Ее образ невозможно удержать на фоне колотых пейзажей «внутреннего мира», поверхность текста вообще блокирует искушение визуализировать за исключением редких миражей. Но и те служат только временной анизотропной поддержкой для дальнейшего выхода к одному только индексу, присутствию смыслового движения:
Одна из песчинок раскрылась, и я увидел на вертикально стоящей платформе черную груду камней, которая при ближайшем рассмотрении оказалась стадом обугленных овец и склонившейся над ними женщиной. Она сжимала в кулаках свое платье и сама была неопределенной формы. Ее платок угрожал своей памятью, цветностью, тем, что еще могло произойти, если картина не сорвется из виду.
(Е. Суслова)
Но если увидеть нельзя, если внутренний взгляд больше не может быть надежным инструментом читательницы, то на место визуализации приходит ориентация как первосвидетельство нашего присутствия в мире. Ориентация же как лейтмотив текстов Евгении Сусловой напоминает нам о нашей радикальной сотканности из смыслов, а не просто из значений, судьба которых быть рано или поздно исчерпанными.
В процедуре ориентации, в географическом ли, в историческом ли модусе, сам смысл и обладание им являются первичным инструментом. Но здесь направление больше нельзя указать жестом руки, здесь оно вообще не является ни пространственным, ни временны'м понятием, а становится намерением, позволяющим прижиться в мире.

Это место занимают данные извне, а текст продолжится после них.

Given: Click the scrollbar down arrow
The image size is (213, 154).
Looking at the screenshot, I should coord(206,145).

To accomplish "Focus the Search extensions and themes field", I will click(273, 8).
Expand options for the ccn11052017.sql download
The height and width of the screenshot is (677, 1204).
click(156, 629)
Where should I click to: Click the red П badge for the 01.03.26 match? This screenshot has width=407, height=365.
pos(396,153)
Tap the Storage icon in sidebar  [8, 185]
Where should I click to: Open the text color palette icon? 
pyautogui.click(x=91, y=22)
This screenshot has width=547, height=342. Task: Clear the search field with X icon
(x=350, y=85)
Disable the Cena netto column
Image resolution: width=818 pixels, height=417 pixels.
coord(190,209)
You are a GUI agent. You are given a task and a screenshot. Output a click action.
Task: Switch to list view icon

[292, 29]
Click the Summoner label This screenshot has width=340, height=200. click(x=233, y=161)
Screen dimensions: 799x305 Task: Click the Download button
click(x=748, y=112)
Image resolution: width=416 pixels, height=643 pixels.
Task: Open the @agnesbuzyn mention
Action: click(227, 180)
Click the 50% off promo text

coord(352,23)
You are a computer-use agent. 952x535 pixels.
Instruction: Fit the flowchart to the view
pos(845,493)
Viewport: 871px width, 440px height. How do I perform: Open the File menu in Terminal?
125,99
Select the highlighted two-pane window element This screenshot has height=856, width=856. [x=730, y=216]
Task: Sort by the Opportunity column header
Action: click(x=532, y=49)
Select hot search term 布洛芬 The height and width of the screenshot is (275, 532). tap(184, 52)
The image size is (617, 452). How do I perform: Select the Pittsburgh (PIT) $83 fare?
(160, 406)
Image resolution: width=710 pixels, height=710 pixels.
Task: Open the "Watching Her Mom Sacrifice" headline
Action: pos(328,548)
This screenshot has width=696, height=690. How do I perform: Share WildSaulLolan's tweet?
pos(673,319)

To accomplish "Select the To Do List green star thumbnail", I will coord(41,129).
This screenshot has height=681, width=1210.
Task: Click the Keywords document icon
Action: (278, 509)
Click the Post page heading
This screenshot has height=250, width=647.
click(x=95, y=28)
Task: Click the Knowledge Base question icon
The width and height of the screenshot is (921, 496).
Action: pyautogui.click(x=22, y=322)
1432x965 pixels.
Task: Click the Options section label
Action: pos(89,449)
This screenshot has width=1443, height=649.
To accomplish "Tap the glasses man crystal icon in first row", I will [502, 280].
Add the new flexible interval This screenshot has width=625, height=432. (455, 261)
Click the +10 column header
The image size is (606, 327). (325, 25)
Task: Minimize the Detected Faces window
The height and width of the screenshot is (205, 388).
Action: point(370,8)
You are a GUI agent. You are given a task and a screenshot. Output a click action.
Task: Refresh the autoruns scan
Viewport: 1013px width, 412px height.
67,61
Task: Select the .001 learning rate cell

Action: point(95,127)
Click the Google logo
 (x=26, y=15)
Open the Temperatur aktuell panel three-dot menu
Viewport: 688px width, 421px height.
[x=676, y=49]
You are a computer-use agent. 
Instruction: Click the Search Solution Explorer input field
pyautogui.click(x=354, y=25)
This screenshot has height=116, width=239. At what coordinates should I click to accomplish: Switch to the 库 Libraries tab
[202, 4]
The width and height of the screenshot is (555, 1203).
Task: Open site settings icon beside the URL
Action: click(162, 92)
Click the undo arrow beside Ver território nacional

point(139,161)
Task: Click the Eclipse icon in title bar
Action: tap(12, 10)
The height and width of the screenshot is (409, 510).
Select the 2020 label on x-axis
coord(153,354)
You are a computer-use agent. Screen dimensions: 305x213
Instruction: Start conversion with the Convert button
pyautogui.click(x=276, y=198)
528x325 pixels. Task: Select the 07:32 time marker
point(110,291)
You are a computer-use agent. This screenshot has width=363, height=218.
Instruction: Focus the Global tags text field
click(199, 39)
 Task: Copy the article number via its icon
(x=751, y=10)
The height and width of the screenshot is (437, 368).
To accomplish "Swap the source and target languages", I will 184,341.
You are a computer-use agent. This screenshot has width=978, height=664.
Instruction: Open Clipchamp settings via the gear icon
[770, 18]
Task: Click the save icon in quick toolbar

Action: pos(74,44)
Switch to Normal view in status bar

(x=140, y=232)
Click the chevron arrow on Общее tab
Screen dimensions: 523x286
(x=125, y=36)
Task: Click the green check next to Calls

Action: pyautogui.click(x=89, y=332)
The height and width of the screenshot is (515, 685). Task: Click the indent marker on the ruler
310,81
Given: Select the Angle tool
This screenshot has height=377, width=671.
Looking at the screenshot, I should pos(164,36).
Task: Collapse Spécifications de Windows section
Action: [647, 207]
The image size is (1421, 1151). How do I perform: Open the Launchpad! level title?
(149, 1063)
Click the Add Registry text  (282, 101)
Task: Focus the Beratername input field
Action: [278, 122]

Даже оплав или мелкий кристаллический осколок воспроизводит свою многогранную форму в соответствующем растворе, проделывая не столько работу по припоминанию своей собственной молекулярной сигнатуры, сколько протягиваясь своими координатами к миру, чтобы коснуться последнего, а значит, познать. Жизнь кристалла в этом ключе может иметь разную смысловую судьбу. Одна из множества возможных линий – пройти урок псевдоморфизма, однажды коснувшись пряжки ремня рудокопа, а после очертив собою надбровные дуги его пустых глазниц. Псевдоморфоза (ψευδομορφία) – это «вымышленная форма», то есть познанная и измышленная самой материей. В минералогии этим термином обозначают процессы замещения, когда один химически активный минерал принимает не свойственную ему форму, вытесняя инертные элементы своего Другого, будь то ветка сосны или человеческий череп. Именно псевдоморфический мотив, этот вымысел камня, оказался важной опорой для немецкой романтической мысли, в частности для Гофмана, создавшего на основе реальной истории окаменевшего человека свои «Фалунские рудники». В местном музее в шведском Фалуне и сейчас есть витрина, посвященная той самой истории о познании, в которой ни камень, ни человеческий череп уже не являются тем, чем их велит считать молва.
Но романтический след в текстах Сусловой если и обнаруживается, то лишь как собственный исходник: как связь микро- и макроуровней природного. А вопрос о границе, с которой начинается семантизация в живых и неживых системах, является для нее первоочередным.